→ **Text block**:
= = =

Sample Daily Schedule

The length of your stay with Adventist Health Hospital@Home is determined by your care team. When you are well enough to be discharged, our care team will collaborate with your primary care physician to make your care plan seamless.

Below is a typical schedule, although the actual number of visits per day and services involved will vary based on your individual needs.

  • Day of Admissions
    We start your in-home admission visit and IV therapy session, conduct video visits with your physician and RN and provide oxygen therapy.
  • Day #1
    A nurse conducts an in-home visit with your physician on video, administers IV therapy and conducts a separate video visit for assessment and teaches you about your condition and treatment.
  • Day #2
    A physician conducts a video visit. Your nurse conducts an in-home visit to administer your breathing treatment using an inhaler and administers your IV therapy. An X-ray is taken and later in the day we conduct another video visit for assessment and teaching.

= = =

→ **Your tasks**:
[1] Rewrite the sample daily schedule from "The length of" up to and including "care plan seamless.", swapping "primary care physician" for "family doctor".
[2] According to the sample daily schedule, what imaging is done on Day #2?

→ **Saved data entries**:

= = =

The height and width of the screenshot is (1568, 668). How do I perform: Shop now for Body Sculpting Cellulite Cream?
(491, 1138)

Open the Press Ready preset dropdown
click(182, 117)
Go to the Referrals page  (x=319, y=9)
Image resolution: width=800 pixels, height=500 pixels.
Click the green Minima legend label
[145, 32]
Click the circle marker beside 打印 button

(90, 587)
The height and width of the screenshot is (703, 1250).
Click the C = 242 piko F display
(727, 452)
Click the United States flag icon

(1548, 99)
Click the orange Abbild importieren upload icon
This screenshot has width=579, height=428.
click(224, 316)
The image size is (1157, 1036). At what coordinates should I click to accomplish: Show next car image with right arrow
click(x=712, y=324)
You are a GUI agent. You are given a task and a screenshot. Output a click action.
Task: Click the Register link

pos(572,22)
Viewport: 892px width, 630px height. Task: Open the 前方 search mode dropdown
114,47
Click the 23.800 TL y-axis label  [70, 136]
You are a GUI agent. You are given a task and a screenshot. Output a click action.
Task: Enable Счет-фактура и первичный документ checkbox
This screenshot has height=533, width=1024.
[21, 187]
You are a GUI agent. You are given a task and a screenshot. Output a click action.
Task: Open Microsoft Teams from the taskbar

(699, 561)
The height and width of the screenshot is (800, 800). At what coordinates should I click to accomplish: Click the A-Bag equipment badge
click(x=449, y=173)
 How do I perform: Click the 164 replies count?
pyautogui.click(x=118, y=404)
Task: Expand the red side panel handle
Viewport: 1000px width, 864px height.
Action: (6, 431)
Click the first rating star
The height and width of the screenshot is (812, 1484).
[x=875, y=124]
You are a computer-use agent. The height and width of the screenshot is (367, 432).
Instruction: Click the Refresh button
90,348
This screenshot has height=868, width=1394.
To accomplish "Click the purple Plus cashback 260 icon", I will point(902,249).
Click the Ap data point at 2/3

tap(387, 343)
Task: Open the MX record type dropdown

= = =

→ **Solutions to each task**:
[1]
The length of your stay with Adventist Health Hospital@Home is determined by your care team. When you are well enough to be discharged, our care team will collaborate with your family doctor to make your care plan seamless.

[2] An X-ray is taken.